FN 118: Das Kaliber der Frage
Feldnotiz.
Wir haben eine fast pathologische Beziehung zur „Antwort“. Wir bezahlen Consultants dafür, sie zu liefern. Wir erwarten von Führungskräften, dass sie sie haben. Die Antwort ist das Artefakt der Kontrolle, der Beweis von Kompetenz.
Das ist ein Glitch
.
In Problemen zweiter Ordnung ist die gelieferte Antwort nicht die Lösung. Sie ist ein Fremdkörper, den das System entweder abstößt oder, schlimmer, assimiliert und neutralisiert. Die perfekt ausgearbeitete Strategie, die „klare Ansage“, der 10-Punkte-Plan: Das sind Inputs, die das bestehende Betriebssystem mit seiner verborgenen Logik füttern. Deine Lösung wird zur Nahrung für das Problem. Sie schafft die Illusion von Fortschritt, während die zugrunde liegende Pathologie metastasiert.
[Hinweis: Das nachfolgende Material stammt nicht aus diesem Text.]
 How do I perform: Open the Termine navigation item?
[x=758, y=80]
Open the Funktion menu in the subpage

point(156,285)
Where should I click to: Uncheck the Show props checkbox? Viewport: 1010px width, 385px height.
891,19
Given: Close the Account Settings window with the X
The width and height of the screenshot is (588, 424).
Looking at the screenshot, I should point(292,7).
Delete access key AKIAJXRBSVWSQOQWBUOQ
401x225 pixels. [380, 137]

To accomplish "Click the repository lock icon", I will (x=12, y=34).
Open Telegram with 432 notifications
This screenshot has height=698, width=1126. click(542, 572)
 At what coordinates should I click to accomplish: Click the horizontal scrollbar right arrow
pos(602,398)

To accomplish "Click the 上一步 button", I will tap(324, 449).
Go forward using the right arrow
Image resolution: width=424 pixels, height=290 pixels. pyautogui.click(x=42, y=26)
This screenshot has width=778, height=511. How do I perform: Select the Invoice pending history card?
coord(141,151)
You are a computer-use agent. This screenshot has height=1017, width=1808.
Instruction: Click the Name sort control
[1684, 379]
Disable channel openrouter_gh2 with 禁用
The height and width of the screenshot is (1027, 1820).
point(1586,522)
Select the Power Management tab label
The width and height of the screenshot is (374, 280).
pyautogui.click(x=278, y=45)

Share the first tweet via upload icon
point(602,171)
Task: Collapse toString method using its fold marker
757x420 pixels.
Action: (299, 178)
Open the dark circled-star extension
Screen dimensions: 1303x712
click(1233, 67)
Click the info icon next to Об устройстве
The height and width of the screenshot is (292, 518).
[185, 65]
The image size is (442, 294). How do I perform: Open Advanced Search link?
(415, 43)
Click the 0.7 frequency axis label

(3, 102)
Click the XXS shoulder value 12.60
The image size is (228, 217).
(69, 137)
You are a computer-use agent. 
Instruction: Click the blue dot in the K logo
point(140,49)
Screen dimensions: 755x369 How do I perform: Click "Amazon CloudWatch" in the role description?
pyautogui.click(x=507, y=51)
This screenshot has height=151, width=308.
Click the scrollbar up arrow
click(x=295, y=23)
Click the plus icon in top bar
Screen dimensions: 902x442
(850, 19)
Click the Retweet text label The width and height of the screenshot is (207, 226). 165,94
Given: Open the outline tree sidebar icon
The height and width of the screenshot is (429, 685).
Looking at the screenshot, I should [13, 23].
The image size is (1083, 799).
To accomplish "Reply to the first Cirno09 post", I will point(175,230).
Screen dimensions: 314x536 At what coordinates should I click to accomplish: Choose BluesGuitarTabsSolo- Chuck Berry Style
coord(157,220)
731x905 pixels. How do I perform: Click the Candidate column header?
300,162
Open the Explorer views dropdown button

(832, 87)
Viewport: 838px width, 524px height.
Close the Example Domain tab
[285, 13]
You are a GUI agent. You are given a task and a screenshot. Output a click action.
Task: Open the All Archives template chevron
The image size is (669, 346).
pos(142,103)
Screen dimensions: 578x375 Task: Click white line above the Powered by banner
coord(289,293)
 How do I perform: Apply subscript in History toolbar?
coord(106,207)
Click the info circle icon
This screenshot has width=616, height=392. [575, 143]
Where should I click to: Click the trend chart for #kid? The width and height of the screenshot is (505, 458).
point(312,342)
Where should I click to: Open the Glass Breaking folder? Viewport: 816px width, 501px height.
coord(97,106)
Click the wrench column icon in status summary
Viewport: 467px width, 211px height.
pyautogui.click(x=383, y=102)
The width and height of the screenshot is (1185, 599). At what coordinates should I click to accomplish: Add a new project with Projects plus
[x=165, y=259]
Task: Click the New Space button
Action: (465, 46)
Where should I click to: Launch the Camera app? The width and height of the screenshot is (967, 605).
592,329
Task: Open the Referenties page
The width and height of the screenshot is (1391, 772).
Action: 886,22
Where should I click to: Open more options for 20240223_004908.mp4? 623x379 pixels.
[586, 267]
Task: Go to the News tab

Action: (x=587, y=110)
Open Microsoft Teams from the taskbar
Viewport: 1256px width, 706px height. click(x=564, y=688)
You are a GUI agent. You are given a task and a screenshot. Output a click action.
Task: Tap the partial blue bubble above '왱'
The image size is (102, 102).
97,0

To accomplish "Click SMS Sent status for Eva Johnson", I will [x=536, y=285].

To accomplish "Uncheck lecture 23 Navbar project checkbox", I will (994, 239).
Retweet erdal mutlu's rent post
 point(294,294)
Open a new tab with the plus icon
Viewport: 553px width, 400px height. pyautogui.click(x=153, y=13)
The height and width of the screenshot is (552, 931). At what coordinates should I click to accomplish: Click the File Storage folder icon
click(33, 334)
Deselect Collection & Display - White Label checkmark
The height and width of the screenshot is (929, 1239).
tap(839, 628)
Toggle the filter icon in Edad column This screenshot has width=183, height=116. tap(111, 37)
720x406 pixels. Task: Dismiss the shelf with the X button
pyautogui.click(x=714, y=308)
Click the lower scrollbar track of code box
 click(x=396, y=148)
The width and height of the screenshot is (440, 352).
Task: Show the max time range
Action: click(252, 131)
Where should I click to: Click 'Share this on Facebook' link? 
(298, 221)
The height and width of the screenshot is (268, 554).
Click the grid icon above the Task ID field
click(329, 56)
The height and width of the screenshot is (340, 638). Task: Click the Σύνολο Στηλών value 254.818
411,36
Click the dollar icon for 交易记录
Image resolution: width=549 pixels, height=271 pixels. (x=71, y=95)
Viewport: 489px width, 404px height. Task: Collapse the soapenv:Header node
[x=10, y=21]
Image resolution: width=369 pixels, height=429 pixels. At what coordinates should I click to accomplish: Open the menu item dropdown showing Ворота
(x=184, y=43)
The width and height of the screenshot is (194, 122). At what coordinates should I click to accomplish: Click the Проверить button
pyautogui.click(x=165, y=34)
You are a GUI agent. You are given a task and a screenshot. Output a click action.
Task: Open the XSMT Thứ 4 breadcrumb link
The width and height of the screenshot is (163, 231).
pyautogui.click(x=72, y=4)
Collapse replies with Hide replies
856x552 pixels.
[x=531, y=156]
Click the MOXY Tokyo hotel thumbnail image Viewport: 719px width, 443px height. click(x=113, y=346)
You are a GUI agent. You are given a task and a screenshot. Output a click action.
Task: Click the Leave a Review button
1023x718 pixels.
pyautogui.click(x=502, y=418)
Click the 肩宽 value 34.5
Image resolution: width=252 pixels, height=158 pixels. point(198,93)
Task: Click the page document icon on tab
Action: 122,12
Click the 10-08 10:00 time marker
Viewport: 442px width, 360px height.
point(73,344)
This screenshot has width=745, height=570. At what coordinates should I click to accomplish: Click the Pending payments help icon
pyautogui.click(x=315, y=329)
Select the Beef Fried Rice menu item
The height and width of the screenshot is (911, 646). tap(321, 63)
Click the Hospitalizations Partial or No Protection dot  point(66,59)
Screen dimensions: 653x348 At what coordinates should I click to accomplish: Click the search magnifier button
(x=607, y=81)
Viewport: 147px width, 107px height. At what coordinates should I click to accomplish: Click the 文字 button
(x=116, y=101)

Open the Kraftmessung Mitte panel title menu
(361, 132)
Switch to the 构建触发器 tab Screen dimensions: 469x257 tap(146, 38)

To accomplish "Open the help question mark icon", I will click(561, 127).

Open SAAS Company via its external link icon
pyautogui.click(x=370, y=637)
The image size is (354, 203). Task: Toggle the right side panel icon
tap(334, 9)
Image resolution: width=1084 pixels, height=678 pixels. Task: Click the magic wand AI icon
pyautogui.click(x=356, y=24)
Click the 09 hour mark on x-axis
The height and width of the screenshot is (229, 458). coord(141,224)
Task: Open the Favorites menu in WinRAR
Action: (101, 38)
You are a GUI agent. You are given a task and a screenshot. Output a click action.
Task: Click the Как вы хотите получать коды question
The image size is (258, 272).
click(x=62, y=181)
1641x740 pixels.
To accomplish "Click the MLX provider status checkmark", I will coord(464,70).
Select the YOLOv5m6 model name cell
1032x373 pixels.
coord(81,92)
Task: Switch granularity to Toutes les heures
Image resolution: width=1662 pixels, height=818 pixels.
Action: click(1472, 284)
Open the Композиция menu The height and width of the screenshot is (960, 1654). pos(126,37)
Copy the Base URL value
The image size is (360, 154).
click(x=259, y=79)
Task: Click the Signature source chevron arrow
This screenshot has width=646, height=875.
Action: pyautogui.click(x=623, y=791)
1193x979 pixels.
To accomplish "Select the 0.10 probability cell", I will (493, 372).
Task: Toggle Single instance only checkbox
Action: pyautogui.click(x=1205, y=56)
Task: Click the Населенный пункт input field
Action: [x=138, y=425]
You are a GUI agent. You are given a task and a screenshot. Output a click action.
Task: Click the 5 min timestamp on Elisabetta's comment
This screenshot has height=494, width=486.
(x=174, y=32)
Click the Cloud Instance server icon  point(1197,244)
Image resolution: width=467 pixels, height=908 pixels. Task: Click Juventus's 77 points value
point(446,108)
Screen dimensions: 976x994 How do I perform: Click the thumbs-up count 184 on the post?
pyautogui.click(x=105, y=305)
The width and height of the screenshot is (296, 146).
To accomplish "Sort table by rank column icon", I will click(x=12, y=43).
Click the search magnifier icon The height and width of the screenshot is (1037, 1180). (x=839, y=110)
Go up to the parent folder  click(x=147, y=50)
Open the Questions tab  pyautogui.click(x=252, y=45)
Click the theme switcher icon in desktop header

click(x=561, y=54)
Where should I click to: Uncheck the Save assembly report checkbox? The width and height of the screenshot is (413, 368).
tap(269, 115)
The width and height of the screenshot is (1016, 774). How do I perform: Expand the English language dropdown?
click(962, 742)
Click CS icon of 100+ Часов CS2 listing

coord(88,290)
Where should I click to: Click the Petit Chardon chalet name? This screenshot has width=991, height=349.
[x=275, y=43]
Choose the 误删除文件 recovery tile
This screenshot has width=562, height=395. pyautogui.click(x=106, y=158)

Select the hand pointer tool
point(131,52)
Die Obsession mit der Antwort ist ein Symptom für einen Mangel an Agency
. Es ist der Versuch, die Komplexität des Terrains mit einer Landkarte aus dem Lehrbuch zu überschreiben. Das funktioniert, bis die erste unerwartete Kurve kommt.
Ein operativer Wechsel erfordert eine Kalibrierung der Diagnostik. Das primäre Werkzeug ist nicht die Antwort, sondern die Frage. Aber nicht irgendeine Frage. Keine offene, wohlmeinende Coaching-Frage, die auf Konsens zielt. Das Ziel ist eine Frage als chirurgisches Instrument. Die Frage, die präzise genug ist, um das Gewebe zu durchtrennen, das dysfunktionale Loyalitäten zusammenhält. Die Frage, die das System zwingt, seine eigenen Widersprüche preiszugeben.
Das fühlt sich nicht wie Beratung an. Es fühlt sich wie eine Intervention an. Der Fokus verschiebt sich von der Lieferung eines externen Plans zur Installation einer internen Fähigkeit: der Fähigkeit des Systems, seine eigenen Glitches
in Echtzeit zu diagnostizieren und zu beheben.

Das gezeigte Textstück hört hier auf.